The vessel is believed to be the S-6 Soviet submarine that sunk in Swedish waters in September 1941, was first discovered by civilian divers this summer. Since then the Swedish salvage ship HMS Belos has located and photographed the wreckage, which displays Russian text as well as the Soviet symbol the hammer and sickle.
A statement on the Swedish military website says, "In the autumn of 1941 several Russian submarines left their home bases to patrol the Baltic Sea. Several of them never returned. One of them has now been found, blown up into large pieces, southeast of Öland".
The military has also posted a video online of the wreckage on the sea bed, showing that the bow and the stern of the submarine had been separated by about 20 metres in the explosion.

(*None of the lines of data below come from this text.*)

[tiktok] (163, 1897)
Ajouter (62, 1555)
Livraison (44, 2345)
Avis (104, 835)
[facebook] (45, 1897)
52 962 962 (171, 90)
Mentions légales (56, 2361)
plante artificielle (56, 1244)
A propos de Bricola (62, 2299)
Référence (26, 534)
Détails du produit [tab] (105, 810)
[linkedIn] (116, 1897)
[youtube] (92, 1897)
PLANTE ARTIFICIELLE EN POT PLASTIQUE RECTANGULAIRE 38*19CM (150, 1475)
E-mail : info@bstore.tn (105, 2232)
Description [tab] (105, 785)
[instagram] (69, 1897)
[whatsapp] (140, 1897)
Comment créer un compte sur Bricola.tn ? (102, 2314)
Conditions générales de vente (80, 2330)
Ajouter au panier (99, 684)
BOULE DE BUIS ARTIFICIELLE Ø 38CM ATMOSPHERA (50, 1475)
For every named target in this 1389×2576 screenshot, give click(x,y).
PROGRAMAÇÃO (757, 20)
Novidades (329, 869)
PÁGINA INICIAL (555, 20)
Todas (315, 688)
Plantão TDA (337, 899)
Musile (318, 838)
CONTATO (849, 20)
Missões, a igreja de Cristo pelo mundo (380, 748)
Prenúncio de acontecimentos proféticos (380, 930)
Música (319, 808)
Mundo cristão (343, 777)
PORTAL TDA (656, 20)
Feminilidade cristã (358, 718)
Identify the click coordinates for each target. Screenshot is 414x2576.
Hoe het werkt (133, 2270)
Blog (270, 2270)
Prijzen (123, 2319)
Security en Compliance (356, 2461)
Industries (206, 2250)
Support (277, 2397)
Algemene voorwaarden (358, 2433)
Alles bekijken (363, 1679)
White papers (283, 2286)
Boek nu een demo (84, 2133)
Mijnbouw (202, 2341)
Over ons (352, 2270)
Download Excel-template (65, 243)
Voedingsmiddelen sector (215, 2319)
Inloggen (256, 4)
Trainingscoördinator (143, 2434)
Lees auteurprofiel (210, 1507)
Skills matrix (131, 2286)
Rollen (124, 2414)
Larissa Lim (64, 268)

Commander Christian Allerman of the Swedish Navy speculated as to how the submarine blew up. "Boats at the time often sailed on the surface in order to quickly flee and/or to recharge their batteries," he noted.
Russian authorities have been contacted in order for relatives and the Russian navy to conduct a memorial ceremony at the site.
This is not the first time Soviet submarines, unofficially nicknamed 'Stalinets', have been found in Scandinavia. In June 2009 divers found the wreck of the S-2 Soviet submarine sunk by German mines in January 1940 with some 50 crew members on board, in the waters between Sweden and Finland.